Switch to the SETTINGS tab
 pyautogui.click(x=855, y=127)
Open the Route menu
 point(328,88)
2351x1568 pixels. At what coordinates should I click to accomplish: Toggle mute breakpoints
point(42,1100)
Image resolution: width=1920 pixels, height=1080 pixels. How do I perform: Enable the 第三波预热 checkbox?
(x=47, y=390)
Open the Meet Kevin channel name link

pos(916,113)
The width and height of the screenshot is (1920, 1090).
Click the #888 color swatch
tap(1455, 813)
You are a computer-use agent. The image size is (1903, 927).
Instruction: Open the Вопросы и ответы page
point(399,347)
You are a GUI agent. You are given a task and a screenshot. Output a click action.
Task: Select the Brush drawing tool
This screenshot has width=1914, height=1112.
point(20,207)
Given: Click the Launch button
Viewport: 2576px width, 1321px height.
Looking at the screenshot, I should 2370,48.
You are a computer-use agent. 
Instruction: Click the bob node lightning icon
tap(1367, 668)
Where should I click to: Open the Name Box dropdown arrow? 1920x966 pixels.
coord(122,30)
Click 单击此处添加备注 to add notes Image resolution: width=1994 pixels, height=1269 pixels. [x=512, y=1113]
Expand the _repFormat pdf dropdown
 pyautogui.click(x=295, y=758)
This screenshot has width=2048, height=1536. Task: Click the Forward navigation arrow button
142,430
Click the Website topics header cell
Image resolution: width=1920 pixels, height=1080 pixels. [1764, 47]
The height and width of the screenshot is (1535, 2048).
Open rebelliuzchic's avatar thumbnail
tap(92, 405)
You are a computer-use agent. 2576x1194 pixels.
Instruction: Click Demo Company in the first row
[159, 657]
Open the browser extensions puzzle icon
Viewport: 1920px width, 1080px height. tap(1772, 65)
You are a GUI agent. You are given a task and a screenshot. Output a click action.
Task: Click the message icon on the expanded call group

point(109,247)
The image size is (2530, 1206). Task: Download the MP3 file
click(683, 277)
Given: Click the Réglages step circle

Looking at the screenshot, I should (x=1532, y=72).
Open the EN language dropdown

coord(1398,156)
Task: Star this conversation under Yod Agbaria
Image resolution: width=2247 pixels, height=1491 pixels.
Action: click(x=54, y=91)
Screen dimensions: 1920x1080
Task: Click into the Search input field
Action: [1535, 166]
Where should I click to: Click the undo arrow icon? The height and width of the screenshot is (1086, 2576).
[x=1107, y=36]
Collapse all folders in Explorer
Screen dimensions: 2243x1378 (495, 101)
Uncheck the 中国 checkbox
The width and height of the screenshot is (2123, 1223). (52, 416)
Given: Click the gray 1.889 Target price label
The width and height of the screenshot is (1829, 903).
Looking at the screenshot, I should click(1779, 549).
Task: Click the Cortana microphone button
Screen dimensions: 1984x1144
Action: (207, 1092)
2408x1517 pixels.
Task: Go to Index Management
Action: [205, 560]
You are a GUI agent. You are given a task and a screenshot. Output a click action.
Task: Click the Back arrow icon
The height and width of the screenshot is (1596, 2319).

━━━━━━

> Try it: Copy exactly the lines that run from the one with "Given: Click the gray" to the last line of the material, including both.

> Solved exercise:
Given: Click the gray 1.889 Target price label
The width and height of the screenshot is (1829, 903).
Looking at the screenshot, I should click(1779, 549).
Task: Click the Cortana microphone button
Screen dimensions: 1984x1144
Action: (207, 1092)
2408x1517 pixels.
Task: Go to Index Management
Action: [205, 560]
You are a GUI agent. You are given a task and a screenshot. Output a click action.
Task: Click the Back arrow icon
The height and width of the screenshot is (1596, 2319).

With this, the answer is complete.